* **GIVEN ENTRIES**:

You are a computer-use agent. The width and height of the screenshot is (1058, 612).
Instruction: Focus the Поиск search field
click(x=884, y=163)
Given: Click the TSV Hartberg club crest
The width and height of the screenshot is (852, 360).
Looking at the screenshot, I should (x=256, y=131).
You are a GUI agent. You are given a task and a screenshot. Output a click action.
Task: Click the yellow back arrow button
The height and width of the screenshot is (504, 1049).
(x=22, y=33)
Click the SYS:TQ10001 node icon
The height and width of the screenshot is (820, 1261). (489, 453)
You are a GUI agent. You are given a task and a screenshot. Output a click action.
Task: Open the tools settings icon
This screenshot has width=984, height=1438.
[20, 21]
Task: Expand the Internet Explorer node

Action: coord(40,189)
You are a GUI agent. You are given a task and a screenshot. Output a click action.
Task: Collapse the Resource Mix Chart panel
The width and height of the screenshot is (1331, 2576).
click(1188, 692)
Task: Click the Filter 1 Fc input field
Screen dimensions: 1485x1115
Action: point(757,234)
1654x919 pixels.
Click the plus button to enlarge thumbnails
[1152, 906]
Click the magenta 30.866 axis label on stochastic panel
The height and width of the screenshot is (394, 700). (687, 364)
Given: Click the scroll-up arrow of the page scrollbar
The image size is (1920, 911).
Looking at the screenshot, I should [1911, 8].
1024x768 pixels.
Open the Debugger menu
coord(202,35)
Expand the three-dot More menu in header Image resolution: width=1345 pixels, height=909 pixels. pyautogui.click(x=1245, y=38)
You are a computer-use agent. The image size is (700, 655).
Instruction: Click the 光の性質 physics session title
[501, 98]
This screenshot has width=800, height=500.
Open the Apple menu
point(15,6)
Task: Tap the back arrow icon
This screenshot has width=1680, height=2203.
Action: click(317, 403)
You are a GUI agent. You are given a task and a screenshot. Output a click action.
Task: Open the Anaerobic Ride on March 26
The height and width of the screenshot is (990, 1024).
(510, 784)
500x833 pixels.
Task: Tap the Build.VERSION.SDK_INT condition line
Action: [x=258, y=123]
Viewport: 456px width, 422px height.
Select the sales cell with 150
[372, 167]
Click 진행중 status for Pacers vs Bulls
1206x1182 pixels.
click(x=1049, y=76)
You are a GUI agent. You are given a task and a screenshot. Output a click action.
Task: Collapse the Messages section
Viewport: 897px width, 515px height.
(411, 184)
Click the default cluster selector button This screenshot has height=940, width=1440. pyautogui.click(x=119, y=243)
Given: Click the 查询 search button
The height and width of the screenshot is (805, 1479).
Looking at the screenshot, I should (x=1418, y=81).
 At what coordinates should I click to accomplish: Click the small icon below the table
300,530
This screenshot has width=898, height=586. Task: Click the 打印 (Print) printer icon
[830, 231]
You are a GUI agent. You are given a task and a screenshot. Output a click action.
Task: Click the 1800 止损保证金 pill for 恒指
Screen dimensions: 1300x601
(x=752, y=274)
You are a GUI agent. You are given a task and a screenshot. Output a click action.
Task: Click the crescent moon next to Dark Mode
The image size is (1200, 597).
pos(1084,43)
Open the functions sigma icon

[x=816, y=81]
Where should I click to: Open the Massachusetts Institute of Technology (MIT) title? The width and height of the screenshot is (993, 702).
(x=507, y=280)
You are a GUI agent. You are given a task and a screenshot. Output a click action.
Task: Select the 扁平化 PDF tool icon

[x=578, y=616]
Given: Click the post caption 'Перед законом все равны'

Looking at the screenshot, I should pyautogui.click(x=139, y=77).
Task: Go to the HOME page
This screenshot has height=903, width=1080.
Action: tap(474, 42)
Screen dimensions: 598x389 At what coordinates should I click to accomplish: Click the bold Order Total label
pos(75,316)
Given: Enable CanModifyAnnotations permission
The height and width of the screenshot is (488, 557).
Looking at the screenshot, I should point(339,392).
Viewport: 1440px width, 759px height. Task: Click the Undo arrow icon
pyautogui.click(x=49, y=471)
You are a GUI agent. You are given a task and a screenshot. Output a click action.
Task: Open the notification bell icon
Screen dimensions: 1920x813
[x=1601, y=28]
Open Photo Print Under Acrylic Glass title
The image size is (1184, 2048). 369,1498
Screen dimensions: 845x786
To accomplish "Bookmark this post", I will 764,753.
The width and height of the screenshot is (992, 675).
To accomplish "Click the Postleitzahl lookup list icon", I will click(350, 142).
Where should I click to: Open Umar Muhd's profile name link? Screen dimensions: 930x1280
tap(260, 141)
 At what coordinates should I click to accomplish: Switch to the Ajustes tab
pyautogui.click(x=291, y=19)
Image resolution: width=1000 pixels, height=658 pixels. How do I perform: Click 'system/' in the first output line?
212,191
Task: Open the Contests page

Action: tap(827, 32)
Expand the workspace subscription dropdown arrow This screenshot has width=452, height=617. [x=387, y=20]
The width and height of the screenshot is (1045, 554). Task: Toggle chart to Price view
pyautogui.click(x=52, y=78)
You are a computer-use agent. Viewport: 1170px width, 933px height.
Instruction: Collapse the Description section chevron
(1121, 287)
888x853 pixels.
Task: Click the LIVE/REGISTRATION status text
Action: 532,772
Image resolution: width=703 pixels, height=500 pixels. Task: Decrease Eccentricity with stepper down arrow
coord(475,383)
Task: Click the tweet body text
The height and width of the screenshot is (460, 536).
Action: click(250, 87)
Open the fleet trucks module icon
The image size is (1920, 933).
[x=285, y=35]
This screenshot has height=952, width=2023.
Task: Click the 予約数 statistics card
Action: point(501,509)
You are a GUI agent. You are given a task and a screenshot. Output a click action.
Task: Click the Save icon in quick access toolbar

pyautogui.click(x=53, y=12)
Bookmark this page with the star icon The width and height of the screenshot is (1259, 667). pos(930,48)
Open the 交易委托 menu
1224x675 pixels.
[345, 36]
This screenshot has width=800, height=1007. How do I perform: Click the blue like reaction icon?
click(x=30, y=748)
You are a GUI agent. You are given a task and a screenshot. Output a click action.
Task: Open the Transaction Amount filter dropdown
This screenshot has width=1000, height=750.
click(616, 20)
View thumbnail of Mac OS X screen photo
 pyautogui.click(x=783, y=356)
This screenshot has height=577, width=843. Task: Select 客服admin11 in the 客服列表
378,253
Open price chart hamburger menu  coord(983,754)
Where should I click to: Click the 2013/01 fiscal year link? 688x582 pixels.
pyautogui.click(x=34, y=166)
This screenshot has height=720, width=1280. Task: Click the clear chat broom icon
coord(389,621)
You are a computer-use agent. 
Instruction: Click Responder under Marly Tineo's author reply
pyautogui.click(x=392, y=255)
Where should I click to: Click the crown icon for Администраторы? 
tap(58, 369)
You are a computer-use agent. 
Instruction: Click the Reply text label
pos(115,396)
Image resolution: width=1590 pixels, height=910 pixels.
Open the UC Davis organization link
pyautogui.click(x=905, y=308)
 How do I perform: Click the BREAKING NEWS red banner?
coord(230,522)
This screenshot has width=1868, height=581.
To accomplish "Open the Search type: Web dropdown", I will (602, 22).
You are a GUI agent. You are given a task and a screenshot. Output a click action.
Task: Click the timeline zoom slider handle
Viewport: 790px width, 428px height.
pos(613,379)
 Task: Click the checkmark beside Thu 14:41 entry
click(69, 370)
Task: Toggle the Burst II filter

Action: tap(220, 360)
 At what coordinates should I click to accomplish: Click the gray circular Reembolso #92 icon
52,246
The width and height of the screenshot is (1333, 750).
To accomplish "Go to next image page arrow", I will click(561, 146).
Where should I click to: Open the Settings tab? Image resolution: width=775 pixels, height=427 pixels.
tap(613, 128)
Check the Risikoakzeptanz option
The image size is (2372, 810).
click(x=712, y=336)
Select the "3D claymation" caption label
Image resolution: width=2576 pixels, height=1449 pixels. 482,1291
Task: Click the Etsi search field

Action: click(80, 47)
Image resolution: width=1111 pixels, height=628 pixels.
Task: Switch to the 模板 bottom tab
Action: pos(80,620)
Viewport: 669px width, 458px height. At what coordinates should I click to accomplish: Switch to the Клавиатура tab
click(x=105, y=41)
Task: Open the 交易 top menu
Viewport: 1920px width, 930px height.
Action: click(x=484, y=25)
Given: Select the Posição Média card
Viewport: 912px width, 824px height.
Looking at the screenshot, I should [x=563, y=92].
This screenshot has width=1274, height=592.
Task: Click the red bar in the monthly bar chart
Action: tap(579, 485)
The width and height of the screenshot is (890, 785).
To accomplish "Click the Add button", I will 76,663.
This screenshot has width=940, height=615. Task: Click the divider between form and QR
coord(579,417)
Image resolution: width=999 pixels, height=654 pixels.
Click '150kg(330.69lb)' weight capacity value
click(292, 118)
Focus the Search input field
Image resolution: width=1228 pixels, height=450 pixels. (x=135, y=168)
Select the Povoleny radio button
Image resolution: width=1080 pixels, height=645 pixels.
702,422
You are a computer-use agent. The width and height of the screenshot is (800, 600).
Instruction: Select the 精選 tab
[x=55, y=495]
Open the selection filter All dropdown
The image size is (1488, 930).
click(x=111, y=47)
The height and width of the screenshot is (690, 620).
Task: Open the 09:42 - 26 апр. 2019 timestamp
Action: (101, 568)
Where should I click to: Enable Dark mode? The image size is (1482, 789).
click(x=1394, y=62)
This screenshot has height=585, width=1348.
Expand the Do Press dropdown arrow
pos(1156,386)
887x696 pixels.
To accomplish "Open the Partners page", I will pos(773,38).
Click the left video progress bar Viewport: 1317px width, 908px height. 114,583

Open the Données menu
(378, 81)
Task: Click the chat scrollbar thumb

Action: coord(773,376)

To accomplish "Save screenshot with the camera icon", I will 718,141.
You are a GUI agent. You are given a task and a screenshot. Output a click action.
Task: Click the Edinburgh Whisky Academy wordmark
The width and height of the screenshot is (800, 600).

* **TASK DIRECTIONS**: Beginning with the line containing "The height and width of the screenshot is (488, 557)." in the material above, copy every line exactly until you have copied the line containing "Task: Click the tweet body text".

* **OUTPUT FOR THIS TASK**:
The height and width of the screenshot is (488, 557).
Looking at the screenshot, I should point(339,392).
Viewport: 1440px width, 759px height. Task: Click the Undo arrow icon
pyautogui.click(x=49, y=471)
You are a GUI agent. You are given a task and a screenshot. Output a click action.
Task: Open the notification bell icon
Screen dimensions: 1920x813
[x=1601, y=28]
Open Photo Print Under Acrylic Glass title
The image size is (1184, 2048). 369,1498
Screen dimensions: 845x786
To accomplish "Bookmark this post", I will 764,753.
The width and height of the screenshot is (992, 675).
To accomplish "Click the Postleitzahl lookup list icon", I will click(350, 142).
Where should I click to: Open Umar Muhd's profile name link? Screen dimensions: 930x1280
tap(260, 141)
 At what coordinates should I click to accomplish: Switch to the Ajustes tab
pyautogui.click(x=291, y=19)
Image resolution: width=1000 pixels, height=658 pixels. How do I perform: Click 'system/' in the first output line?
212,191
Task: Open the Contests page

Action: tap(827, 32)
Expand the workspace subscription dropdown arrow This screenshot has width=452, height=617. [x=387, y=20]
The width and height of the screenshot is (1045, 554). Task: Toggle chart to Price view
pyautogui.click(x=52, y=78)
You are a computer-use agent. Viewport: 1170px width, 933px height.
Instruction: Collapse the Description section chevron
(1121, 287)
888x853 pixels.
Task: Click the LIVE/REGISTRATION status text
Action: 532,772
Image resolution: width=703 pixels, height=500 pixels. Task: Decrease Eccentricity with stepper down arrow
coord(475,383)
Task: Click the tweet body text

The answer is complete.